Silence as Evidence

Earth Day,  1971.  Keep America Beautiful launches a TV ad featuring scene-after-scene of polluted rivers, trash-strewn highways, mountainous landfills and billowing industrial smokestacks, ending with a close-up of an American Indian with a single tear flowing down his cheek.  Not a word was spoken during that 60-second span, yet anyone who saw it is unlikely to ever forget the message.  In fact, even today that commercial is considered one of the most powerful and successful ad campaigns of all time, demonstrating how silence sometimes speaks louder than words.

There are two basic types of silence which are of concern in evidentiary law.  The last blog focused upon mere silence accompanied by no other conduct which would indicate an intention to communicate.  As discussed, under certain circumstances, this type of silence is admissible as an admission.

The second type of silence is nonverbal conduct which substitutes for a verbal expression.  This often involves facial expressions or gestures, such as the single tear rolling down the cheek, the pointing of a finger or the nod of a head.  These forms of nonverbal communication may also, under certain circumstances, be admissible, but because they are meant to substitute for verbal communication, they are admissible only if the hearsay objection can be overcome.

Texas Rules of Evidence 801(d) defines hearsay as “a statement, other than one made by the declarant while testifying at trial or hearing, offered in evidence to prove the truth of the matter asserted.”  At first blush, this rule would not encompass nonverbal acts.  However, Rule 801(a)(2) defines “statement” to include “nonverbal conduct of a person, if it is intended by the person as a substitute for verbal expression.”  Therefore, when nonverbal conduct is intended to substitute for verbal expression, it will be treated as though the words implied by the nonverbal conduct were actually spoken.  If the conduct or gesture was made out of court and is offered for the truth of the matter inferred by it, then it is subject to the hearsay bar.

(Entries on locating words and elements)
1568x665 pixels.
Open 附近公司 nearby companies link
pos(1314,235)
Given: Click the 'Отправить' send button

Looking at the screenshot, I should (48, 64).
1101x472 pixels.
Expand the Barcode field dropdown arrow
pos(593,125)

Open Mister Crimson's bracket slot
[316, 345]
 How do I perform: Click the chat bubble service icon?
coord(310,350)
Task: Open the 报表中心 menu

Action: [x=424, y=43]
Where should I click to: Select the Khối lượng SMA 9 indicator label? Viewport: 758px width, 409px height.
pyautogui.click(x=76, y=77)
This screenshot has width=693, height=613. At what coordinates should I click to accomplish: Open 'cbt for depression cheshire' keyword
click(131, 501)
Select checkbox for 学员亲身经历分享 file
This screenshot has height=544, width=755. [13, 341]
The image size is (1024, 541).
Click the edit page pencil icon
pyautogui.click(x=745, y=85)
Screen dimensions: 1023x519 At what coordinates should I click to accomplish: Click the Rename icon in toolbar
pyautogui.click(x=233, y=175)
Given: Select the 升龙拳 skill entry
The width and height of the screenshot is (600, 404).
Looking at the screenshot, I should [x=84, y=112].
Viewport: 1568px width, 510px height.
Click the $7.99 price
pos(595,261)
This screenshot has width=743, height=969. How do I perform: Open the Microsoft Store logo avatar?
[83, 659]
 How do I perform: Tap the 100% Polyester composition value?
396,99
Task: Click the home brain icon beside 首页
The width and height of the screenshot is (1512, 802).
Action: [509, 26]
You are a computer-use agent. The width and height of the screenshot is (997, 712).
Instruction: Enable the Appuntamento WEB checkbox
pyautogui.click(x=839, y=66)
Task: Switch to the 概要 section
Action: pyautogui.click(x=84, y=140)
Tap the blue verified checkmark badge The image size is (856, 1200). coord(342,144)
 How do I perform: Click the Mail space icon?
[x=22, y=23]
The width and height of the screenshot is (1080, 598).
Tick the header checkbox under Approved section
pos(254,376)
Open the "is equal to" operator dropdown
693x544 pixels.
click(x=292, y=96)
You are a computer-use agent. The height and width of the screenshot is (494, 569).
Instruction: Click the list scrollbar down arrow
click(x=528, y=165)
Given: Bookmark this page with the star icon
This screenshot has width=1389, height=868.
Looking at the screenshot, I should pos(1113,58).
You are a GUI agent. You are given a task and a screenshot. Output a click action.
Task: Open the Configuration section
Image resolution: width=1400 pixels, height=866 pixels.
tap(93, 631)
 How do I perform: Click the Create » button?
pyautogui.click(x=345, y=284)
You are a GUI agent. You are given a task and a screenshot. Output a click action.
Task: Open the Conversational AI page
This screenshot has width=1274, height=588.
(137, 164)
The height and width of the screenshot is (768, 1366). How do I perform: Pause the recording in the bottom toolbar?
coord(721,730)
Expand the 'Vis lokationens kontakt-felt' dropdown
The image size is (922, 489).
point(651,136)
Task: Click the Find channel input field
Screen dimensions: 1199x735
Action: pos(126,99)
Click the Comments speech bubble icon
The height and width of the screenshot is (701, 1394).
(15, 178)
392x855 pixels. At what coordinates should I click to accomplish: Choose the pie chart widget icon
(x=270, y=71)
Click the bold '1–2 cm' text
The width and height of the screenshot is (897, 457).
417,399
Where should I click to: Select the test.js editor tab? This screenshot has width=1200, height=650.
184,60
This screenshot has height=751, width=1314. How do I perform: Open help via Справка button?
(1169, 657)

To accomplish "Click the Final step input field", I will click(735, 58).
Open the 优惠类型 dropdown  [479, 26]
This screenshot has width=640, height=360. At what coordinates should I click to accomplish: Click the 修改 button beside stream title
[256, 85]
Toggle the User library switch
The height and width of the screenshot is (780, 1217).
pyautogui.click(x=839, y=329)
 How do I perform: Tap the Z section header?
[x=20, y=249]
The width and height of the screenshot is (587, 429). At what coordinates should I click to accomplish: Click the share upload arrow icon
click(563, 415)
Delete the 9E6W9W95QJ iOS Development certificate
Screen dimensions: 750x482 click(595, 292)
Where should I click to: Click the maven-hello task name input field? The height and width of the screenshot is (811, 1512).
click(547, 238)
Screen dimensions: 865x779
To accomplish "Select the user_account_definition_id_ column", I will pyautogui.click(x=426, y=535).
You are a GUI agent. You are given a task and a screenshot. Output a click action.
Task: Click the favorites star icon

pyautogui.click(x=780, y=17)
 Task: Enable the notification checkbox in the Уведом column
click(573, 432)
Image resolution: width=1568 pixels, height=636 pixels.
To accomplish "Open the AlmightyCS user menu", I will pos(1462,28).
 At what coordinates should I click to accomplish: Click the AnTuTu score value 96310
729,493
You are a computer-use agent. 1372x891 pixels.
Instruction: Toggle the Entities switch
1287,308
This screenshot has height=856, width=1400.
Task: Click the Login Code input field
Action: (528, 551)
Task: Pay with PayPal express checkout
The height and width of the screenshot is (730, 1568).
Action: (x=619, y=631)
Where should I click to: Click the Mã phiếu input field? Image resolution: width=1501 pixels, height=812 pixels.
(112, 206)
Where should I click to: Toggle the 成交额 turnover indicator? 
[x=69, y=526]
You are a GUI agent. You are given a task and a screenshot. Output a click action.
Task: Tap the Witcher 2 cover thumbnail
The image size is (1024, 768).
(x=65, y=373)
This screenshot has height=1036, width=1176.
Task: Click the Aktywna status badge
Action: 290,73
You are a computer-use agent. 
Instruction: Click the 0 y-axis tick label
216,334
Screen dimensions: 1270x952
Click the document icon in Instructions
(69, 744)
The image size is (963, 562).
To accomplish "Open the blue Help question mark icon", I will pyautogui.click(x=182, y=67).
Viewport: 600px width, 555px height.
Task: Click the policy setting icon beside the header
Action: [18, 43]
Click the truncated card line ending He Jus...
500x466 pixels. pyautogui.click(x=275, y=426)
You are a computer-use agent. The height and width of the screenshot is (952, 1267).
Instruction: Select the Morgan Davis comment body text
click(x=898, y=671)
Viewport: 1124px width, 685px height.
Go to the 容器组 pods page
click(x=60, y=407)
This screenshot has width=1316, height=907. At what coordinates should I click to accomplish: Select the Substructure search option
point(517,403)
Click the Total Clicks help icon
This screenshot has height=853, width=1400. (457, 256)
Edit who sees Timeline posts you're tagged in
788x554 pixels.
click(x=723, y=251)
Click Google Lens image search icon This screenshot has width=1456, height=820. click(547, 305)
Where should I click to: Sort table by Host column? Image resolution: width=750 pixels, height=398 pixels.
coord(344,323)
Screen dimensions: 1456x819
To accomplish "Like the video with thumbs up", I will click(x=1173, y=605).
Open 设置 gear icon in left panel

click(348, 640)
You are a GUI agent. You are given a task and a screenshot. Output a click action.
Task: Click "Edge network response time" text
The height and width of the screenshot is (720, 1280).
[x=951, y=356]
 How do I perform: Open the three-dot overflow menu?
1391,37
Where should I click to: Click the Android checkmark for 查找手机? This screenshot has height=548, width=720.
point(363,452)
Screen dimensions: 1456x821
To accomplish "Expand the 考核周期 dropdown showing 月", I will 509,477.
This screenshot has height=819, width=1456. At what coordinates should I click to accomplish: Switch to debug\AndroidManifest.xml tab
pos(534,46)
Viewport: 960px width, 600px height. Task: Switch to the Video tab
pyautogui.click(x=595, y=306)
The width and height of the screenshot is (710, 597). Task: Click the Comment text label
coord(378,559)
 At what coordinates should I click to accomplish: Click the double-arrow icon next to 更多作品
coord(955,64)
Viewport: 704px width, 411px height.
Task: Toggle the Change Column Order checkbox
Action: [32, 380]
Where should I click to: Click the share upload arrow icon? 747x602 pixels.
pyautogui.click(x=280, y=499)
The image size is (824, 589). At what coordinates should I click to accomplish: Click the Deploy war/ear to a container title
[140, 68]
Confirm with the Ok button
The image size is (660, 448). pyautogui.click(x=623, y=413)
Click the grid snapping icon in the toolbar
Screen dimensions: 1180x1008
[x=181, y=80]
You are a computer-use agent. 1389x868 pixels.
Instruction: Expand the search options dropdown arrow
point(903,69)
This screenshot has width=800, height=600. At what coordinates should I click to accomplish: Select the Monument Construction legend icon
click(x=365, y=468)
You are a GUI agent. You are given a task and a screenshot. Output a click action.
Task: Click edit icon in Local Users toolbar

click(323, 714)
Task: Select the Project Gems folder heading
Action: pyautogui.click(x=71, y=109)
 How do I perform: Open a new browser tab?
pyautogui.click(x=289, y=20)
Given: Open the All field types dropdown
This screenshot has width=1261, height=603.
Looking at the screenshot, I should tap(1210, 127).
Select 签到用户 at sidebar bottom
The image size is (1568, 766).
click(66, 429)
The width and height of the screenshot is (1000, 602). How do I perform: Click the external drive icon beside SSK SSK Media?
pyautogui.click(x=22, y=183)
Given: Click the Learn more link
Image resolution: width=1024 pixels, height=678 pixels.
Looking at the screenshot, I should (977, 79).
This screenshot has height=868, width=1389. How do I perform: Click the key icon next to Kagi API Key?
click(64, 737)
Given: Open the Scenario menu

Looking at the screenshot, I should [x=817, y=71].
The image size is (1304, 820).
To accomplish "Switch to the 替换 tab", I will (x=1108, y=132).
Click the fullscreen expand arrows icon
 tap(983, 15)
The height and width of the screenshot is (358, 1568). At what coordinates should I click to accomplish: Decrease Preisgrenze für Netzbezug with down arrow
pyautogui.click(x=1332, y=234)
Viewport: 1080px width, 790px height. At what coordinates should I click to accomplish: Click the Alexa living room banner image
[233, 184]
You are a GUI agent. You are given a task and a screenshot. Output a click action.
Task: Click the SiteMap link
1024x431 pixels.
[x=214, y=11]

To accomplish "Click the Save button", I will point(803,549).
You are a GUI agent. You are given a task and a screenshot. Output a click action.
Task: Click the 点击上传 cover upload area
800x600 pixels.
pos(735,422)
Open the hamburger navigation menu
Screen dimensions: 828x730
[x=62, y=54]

**Requests**.
[a] In the article on silence as evidence, swap "commercial" for "advertisement" and give the passage between "Earth Day,  1971.  Keep" and "louder than words.", inclusive.
[b] List every scene the article on silence as evidence says the 1971 TV ad showed before its final close-up.
[c] According to the article on silence as evidence, how does Rule 801(a)(2) define "statement"?

**Responses to the tasks**.
[a]
Earth Day,  1971.  Keep America Beautiful launches a TV ad featuring scene-after-scene of polluted rivers, trash-strewn highways, mountainous landfills and billowing industrial smokestacks, ending with a close-up of an American Indian with a single tear flowing down his cheek.  Not a word was spoken during that 60-second span, yet anyone who saw it is unlikely to ever forget the message.  In fact, even today that advertisement is considered one of the most powerful and successful ad campaigns of all time, demonstrating how silence sometimes speaks louder than words.

[b]
- Polluted rivers
- Trash-strewn highways
- Mountainous landfills
- Billowing industrial smokestacks

[c] It defines "statement" to include "nonverbal conduct of a person, if it is intended by the person as a substitute for verbal expression."